Consider the problem of tritium breeding. Fusion reactors have to make their
own tritium -- T from fission reactors would be far too expensive -- but
tritium breeding blankets cannot be tested without a working fusion reactor.
And the requirements for the breeding blankets are seriously constraining.
They must achieve some neutron multiplication (from (n,2n) reactions of
energetic fusion neutrons) to offset losses, not lose too many neutrons to
penetrates/parasitic capture, and be able to give up the produced tritium
fairly quickly. And there are very strict limits on how much tritium can be
lost to permeation into reactor materials (or lost from the reactor exhaust,
since ~99% of the injected tritium doesn't fuse).

No one knows how to do this, or if it can be done economically, or even if it
can be done at all. And I repeat: testing it is going to require a working
fusion reactor! This circular dependency in development will be painful to run
around, and won't happen quickly.

Then there's the matter of materials that can withstand prolonged exposure to
fusion neutrons. These materials have not been developed, in part because this
again requires something close to a working fusion reactor (at least,
something with Q at least ~0.1), and much painful rebuilding as that reactor,
built with less adequate materials, destroys itself over time.

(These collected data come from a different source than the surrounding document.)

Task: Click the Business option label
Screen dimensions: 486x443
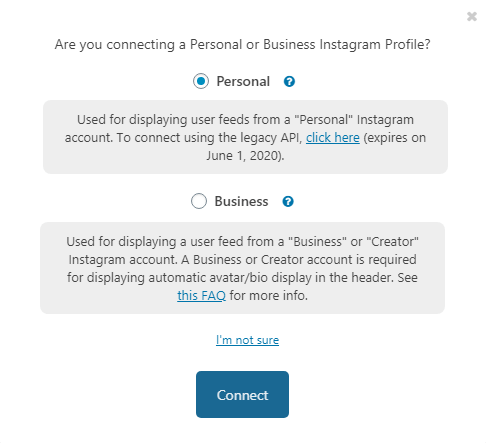Action: click(241, 201)
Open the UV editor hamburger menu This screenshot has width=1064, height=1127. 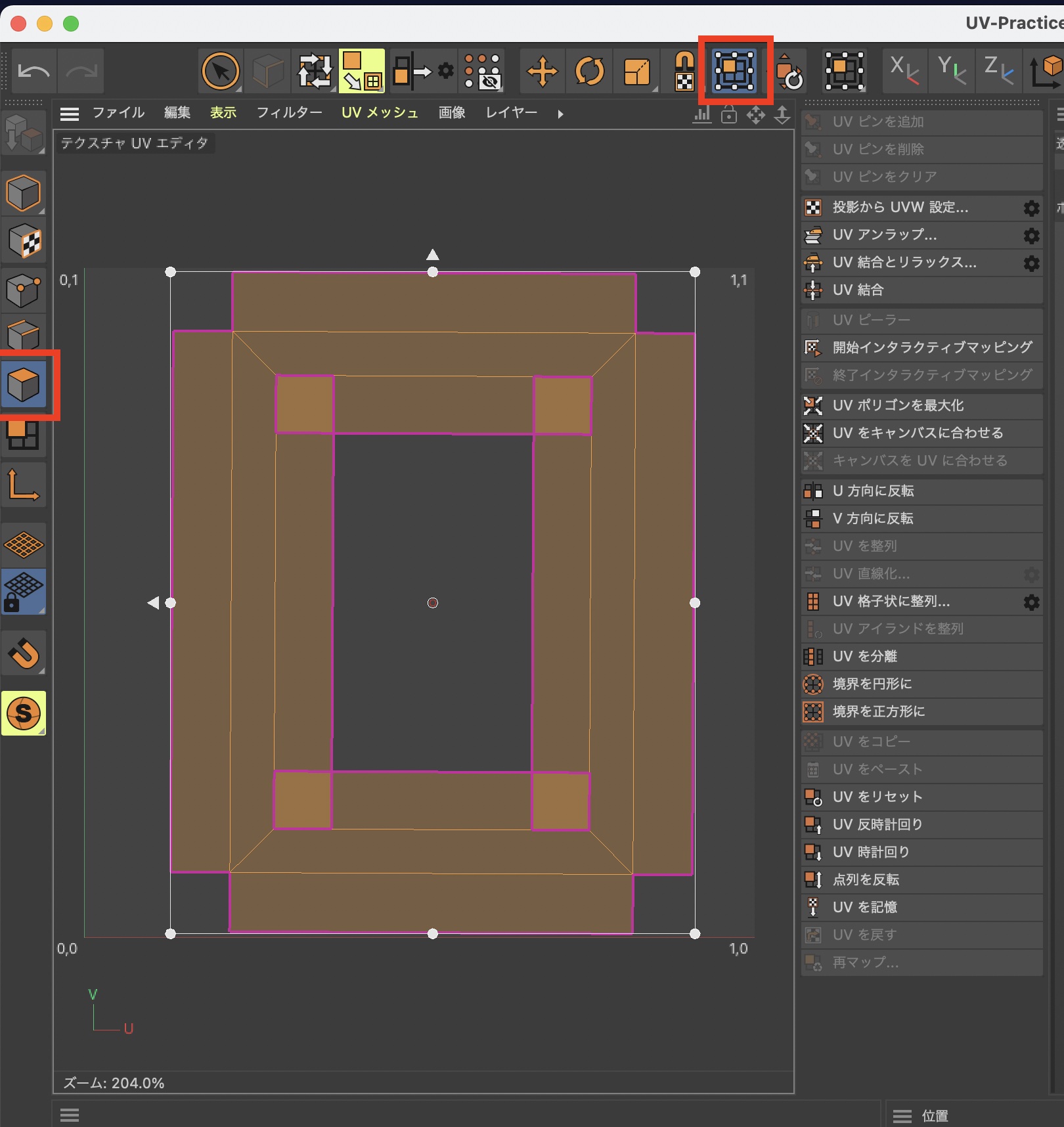tap(70, 114)
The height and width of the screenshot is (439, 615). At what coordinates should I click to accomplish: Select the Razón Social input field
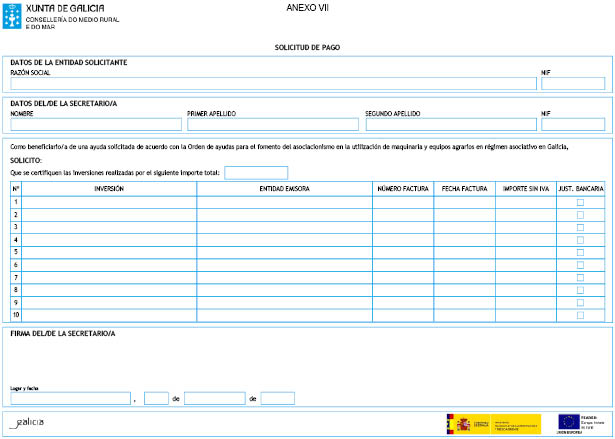point(273,84)
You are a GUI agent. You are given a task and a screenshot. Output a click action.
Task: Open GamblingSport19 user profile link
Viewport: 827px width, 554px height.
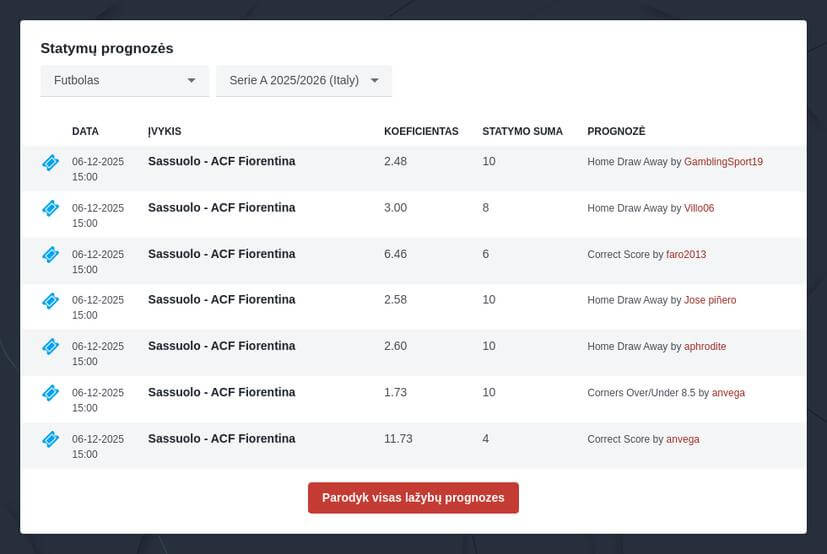click(x=723, y=162)
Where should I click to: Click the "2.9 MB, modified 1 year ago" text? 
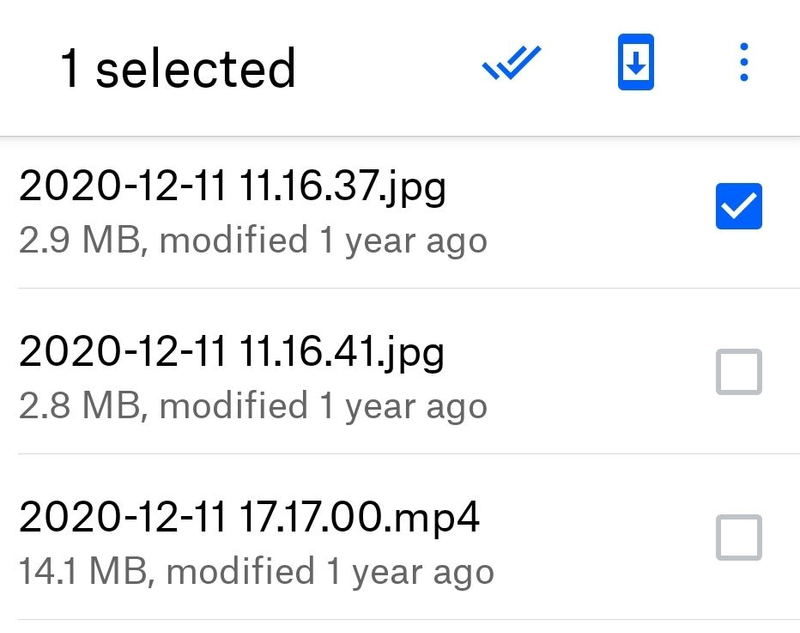[x=253, y=241]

This material
development will not be fast, so we will not have working, practicl fusion
reactors soon.

Even when all that is solved, the fundamental problem of fusion -- low
volumetric power density -- remains. That alone seems insurmountable. When you
see a fusion reactor design, ask what this power density is. For ITER, it's
0.05 MW/m^3. For ARC or Lockheed's design, it's around 0.5 MW/m^3. These are
very bad compared to fission reactors.

A final point: the complexity of the irradiated part of a fusion reactor (the
part that's too radioactive for hands-on maintenance) will be MUCH higher than
that of the similar part of a fission reactor. Reliability is going to be an
enormous problem. Making fusion reactors reliable enough for them to be
practically interesting, even if all other problems were solved, will take
much experience and time.

------
DrNuke
Fusion is a materials science problem and materials informatics (machine
learning methods for improving properties and / or devising new alloys) will
help immensely once a new generation of digital-native scientists comes into
the working force. Fusion might not become economically viable for a long time
yet, though, so investments could very probably be moved elsewhere sooner than
later. Healthcare for aging populations in the West and a new space race from
China come quickly to my mind as powerful “distractions” from ITER part II, in
the case part I ignition goes well by 2030. Smaller, more efficient reactors
would not solve the energy problem even if they go successfully past the
laboratory stage, in that being out of question imho.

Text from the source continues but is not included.